Patients and methods

This study was a retrospective single-center descriptive study. We enrolled and reviewed the medical records of all patients who visited our CAC at the Department of General Medicine, Okayama University Hospital (Japan) from February 14, 2021 to June 30, 2023. This outpatient clinic was established for patients with persistent symptoms after COVID-19. Patients who were under 10 years of age were excluded from the analysis. Well-trained general internists in our CAC carefully examine patients face-to-face and perform necessary laboratory tests and imaging tests as appropriate. From the medical records, we obtained information on age, sex, BMI, severity of COVID-19, history of COVID-19 vaccination, number of days between the onset of COVID-19 and the first visit to the clinic, clinical symptoms of long COVID, and newly diagnosed diseases at the CAC. The severity of COVID-19 during the acute phase was classified according to the criteria defined by the Ministry of Health, Labour and Welfare in Japan29.

Among the patients with diseases newly diagnosed at the CAC, patients requiring treatment and/or follow-up for the diseases were included in this study, and patients with biochemical abnormalities alone and diseases such as ME/CFS and POTS that have been shown to be associated with COVID-19 were excluded.

All statistical analyses were conducted by using EZR, version 1.6 (Saitama Medical Center, Jichi Medical University, Saitama, Japan), a graphical user interface for R, version 4.2.2 (The R Foundation for Statistical Computing, Vienna, Austria)30. The clinical backgrounds of patients with post-COVID-19 symptoms with and those without newly diagnosed diseases were compared using the Mann–Whitney U test for non-normally distributed continuous variables and Pearson's χ2 test or Fisher's exact test for categorical variables. Statistical significance thresholds were defined as **p < 0.01.

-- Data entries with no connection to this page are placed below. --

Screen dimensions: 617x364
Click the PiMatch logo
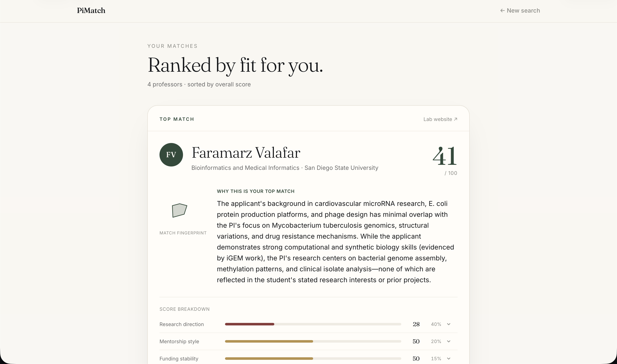click(x=91, y=11)
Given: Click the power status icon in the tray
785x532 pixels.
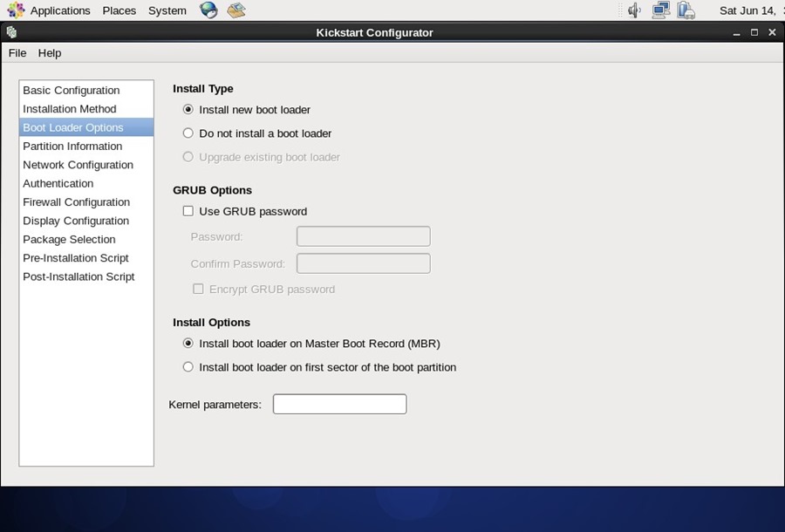Looking at the screenshot, I should [x=686, y=10].
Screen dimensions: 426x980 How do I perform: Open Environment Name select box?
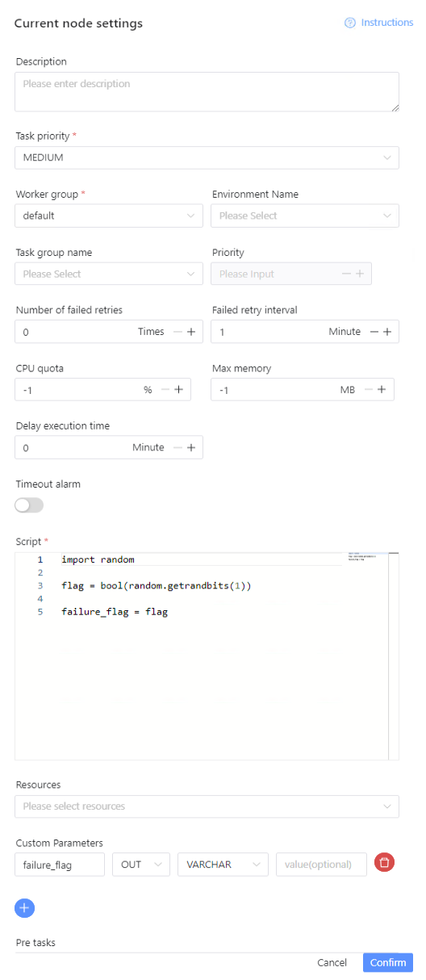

This study was approved by the Ethics Committee of Okayama University Hospital (No. 2105-030) and adhered to the tenets of the Declaration of Helsinki. We provided information about the protocol of this study on our website and on the clinic walls of our hospital. The Ethics Committee of Okayama University Hospital waived the need for informed consent from the patients because their data were anonymized, but they could opt out if they preferred.